Los trabajadores que paran, los sindicatos que marchan, los intendentes que reclaman no están pidiendo limosna. Están exigiendo una discusión sobre el modelo de país. Porque el trabajo no es un costo a recortar, sino una forma de pertenecer. Porque cada línea de ensamblaje que se apaga es una voz menos en la mesa donde se decide el futuro.
El régimen fueguino no era perfecto. Tenía límites, cuellos de botella, dependencia de partes importadas. Pero era un punto de partida. Una plataforma. Y, sobre todo, un símbolo. En un país que ha visto desindustrializarse su corazón productivo, mantener un polo activo en el sur más sur era un acto de afirmación.
Desarmar sin plan, abrir sin reciprocidad, desmontar sin alternativas: esa no es política industrial, es abandono. La promesa de que todo será más accesible es, en realidad, un atajo que conduce a una trampa: precios más bajos a cambio de empleos que no volverán, de saberes que se perderán, de capacidades que se oxidarán.
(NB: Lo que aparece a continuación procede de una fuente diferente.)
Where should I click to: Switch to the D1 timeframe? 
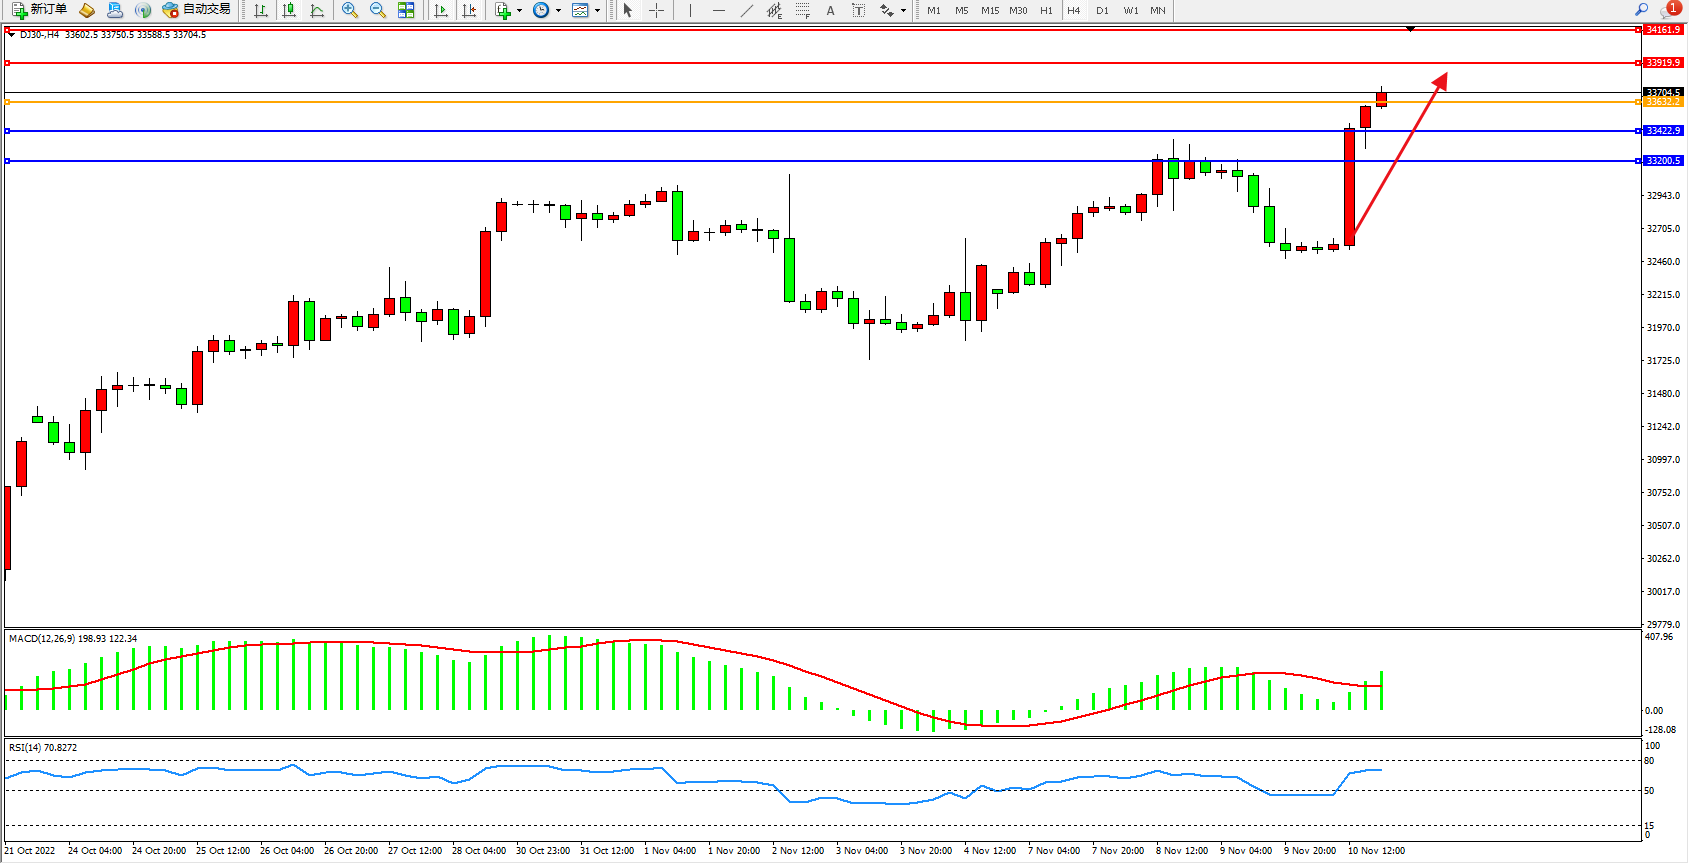coord(1102,10)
Tierra del Fuego no puede ni debe ser el chivo expiatorio de un ajuste fiscal que no se atreve a nombrarse. El país necesita repensar su matriz productiva, sí. Pero eso implica más Estado, más planificación, más coraje para defender lo que otros no ven: que producir no es un privilegio, es un derecho. Y que ningún desarrollo real puede construirse sobre el vacío de la desindustrialización.
Allá donde el viento siempre sopla, en el límite donde termina el continente y empieza el hielo, la historia no ha terminado. Tierra del Fuego resiste. No por nostalgia, sino por una convicción: el futuro no se importa, se construye. Y construir requiere manos, máquinas, ideas… pero sobre todo, voluntad.
Porque hay algo profundamente político en seguir produciendo donde otros deciden rendirse. Porque el derecho a producir es, también, el derecho a decidir. A imaginar otro destino que no sea el de simple consumidor en un mundo hecho por otros. Y porque, como dice la consigna que retumba en las calles fueguinas: no se defiende solo una fábrica. Se defiende una manera de estar en el mundo.